The Neuroscience Behind Digital Security
You’re on the web, responding to an email or watching a YouTube video, when a message pops up on your browser. Do you read it, or do you close the window and get back to what you were doing?
Be honest. You know you’re going to click “ignore.”
But what if you just closed a malware warning? By ignoring the message, you’re inadvertently endangering your digital data. Doing so doesn’t necessarily make you lazy or inattentive—it makes you human, says Marriott School information systems professor and neurosecurity researcher Bonnie Anderson.
“As much as we train our users, biology is fighting against the way much of technology is designed,” Anderson says. “Our end goal is to find techniques developers can use that work with biology, instead of against it.”
Anderson and her team of researchers, which include neuroscientists and cybersecurity experts at BYU and beyond, are using brain-scanning technology to study the cerebral processes behind computer-user behavior. They’ve found evidence that brains don’t handle multitasking well; when security warnings interrupt computer users during certain tasks—like typing, closing windows, and watching videos—they are more likely to be ignored.
The researchers’ work in combining neuroscience with cybersecurity has been attracting attention from some big names—the group has presented to Adobe and Apple, and they received a duo of grants from Google. The Google funding, Anderson explains, is only the icing on the cake. The real benefit is Google’s direct involvement with the research, matching real-world problems with research-based solutions.
In fact, the collaboration is helping the tech giant rewrite the algorithm for the timing of Google Chrome’s security warnings. An upcoming release of the browser will be more attuned to the human brain. Instead of popping up immediately, malware messages may appear when a video ends or a before new page loads—times when, according to BYU research, users are most likely to pay attention.

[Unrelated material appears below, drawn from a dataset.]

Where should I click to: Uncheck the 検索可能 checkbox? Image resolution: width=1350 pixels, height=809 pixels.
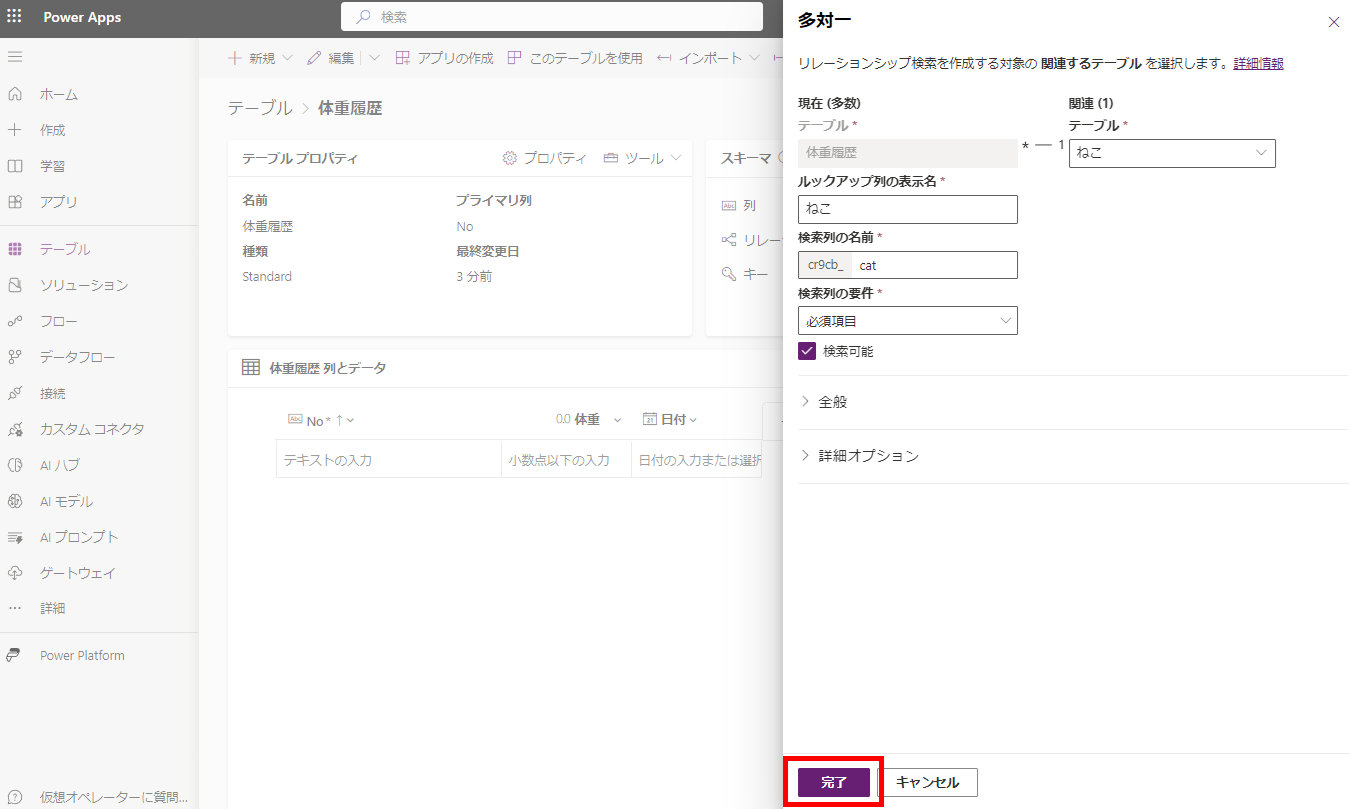point(807,351)
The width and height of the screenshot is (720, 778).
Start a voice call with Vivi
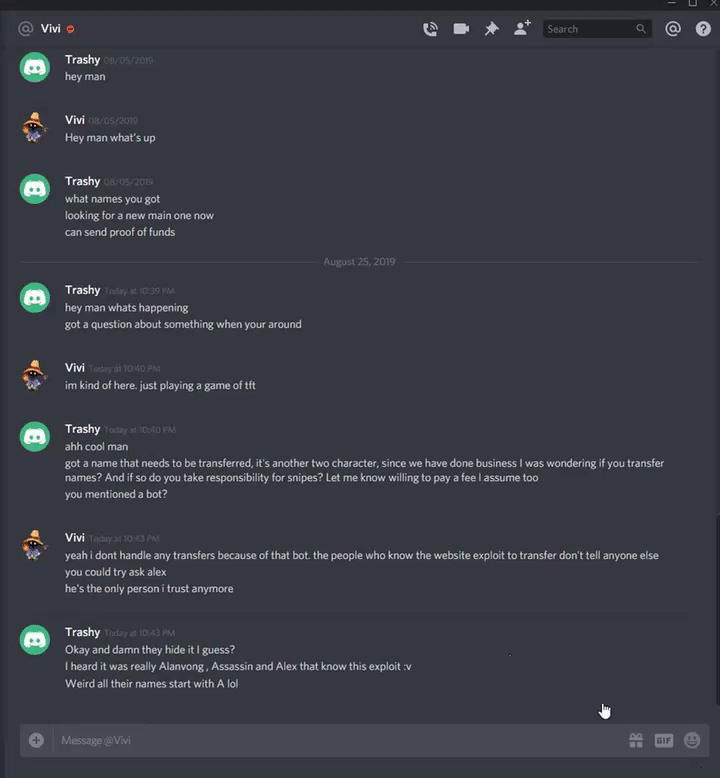coord(430,29)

“It’s not a common thing for researchers to actually see their work implemented so quickly,” Anderson notes. “One of my favorite parts of this research is the real application.”
Security-message timing is only one of the neurosecurity team’s projects. They are also studying the best design for these messages—how to make them visually interesting and different from other types of messages so the brain doesn’t ignore them.
With continuing funding from Google and the National Science Foundation, the neurosecurity team has a slew of conferences to attend and papers in the pipeline for publication, with even more discoveries to come, all aimed at making digital security more intuitive.